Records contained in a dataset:
□ □ □ □ □

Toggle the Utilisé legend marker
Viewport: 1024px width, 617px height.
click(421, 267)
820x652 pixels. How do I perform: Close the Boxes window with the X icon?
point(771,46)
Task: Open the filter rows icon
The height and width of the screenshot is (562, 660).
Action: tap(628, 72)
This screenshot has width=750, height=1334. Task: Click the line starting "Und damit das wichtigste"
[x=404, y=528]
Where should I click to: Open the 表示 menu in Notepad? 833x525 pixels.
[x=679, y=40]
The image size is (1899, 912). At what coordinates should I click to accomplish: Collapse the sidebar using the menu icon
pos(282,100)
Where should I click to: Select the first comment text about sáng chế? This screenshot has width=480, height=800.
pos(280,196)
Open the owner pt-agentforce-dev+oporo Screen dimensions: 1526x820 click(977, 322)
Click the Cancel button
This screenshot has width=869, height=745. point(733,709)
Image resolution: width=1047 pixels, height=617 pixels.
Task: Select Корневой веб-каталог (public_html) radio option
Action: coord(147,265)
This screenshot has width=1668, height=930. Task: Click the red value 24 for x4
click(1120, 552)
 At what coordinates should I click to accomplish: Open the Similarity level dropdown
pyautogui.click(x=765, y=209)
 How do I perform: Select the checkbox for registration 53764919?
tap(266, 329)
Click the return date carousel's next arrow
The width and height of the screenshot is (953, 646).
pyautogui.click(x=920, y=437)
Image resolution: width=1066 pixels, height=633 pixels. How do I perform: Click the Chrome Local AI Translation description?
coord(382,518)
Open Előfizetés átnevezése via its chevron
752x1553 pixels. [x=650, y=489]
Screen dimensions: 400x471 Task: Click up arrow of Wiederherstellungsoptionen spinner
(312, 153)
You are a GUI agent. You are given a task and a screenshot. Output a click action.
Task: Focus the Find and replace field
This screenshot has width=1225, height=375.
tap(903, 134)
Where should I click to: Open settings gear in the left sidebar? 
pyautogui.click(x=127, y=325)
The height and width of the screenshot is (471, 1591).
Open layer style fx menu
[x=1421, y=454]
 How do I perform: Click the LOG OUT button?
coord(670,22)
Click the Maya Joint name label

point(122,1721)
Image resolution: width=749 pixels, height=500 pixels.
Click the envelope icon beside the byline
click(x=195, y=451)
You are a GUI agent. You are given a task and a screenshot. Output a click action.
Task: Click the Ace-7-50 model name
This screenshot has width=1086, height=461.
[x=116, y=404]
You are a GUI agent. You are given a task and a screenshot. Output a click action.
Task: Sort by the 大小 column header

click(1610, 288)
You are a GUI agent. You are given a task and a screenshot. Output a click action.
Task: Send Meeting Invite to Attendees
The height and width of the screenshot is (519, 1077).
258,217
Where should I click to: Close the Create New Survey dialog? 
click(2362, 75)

□ □ □ □ □

**Action item:**
Repeat each entry exactly.

**Problem solution:**
Toggle the Utilisé legend marker
Viewport: 1024px width, 617px height.
click(421, 267)
820x652 pixels. How do I perform: Close the Boxes window with the X icon?
point(771,46)
Task: Open the filter rows icon
The height and width of the screenshot is (562, 660).
Action: tap(628, 72)
This screenshot has width=750, height=1334. Task: Click the line starting "Und damit das wichtigste"
[x=404, y=528]
Where should I click to: Open the 表示 menu in Notepad? 833x525 pixels.
[x=679, y=40]
The image size is (1899, 912). At what coordinates should I click to accomplish: Collapse the sidebar using the menu icon
pos(282,100)
Where should I click to: Select the first comment text about sáng chế? This screenshot has width=480, height=800.
pos(280,196)
Open the owner pt-agentforce-dev+oporo Screen dimensions: 1526x820 click(977, 322)
Click the Cancel button
This screenshot has width=869, height=745. point(733,709)
Image resolution: width=1047 pixels, height=617 pixels.
Task: Select Корневой веб-каталог (public_html) radio option
Action: coord(147,265)
This screenshot has width=1668, height=930. Task: Click the red value 24 for x4
click(1120, 552)
 At what coordinates should I click to accomplish: Open the Similarity level dropdown
pyautogui.click(x=765, y=209)
 How do I perform: Select the checkbox for registration 53764919?
tap(266, 329)
Click the return date carousel's next arrow
The width and height of the screenshot is (953, 646).
pyautogui.click(x=920, y=437)
Image resolution: width=1066 pixels, height=633 pixels. How do I perform: Click the Chrome Local AI Translation description?
coord(382,518)
Open Előfizetés átnevezése via its chevron
752x1553 pixels. [x=650, y=489]
Screen dimensions: 400x471 Task: Click up arrow of Wiederherstellungsoptionen spinner
(312, 153)
You are a GUI agent. You are given a task and a screenshot. Output a click action.
Task: Focus the Find and replace field
This screenshot has width=1225, height=375.
tap(903, 134)
Where should I click to: Open settings gear in the left sidebar? 
pyautogui.click(x=127, y=325)
The height and width of the screenshot is (471, 1591).
Open layer style fx menu
[x=1421, y=454]
 How do I perform: Click the LOG OUT button?
coord(670,22)
Click the Maya Joint name label

point(122,1721)
Image resolution: width=749 pixels, height=500 pixels.
Click the envelope icon beside the byline
click(x=195, y=451)
You are a GUI agent. You are given a task and a screenshot. Output a click action.
Task: Click the Ace-7-50 model name
This screenshot has width=1086, height=461.
[x=116, y=404]
You are a GUI agent. You are given a task and a screenshot. Output a click action.
Task: Sort by the 大小 column header

click(1610, 288)
You are a GUI agent. You are given a task and a screenshot. Output a click action.
Task: Send Meeting Invite to Attendees
The height and width of the screenshot is (519, 1077).
258,217
Where should I click to: Close the Create New Survey dialog? 
click(2362, 75)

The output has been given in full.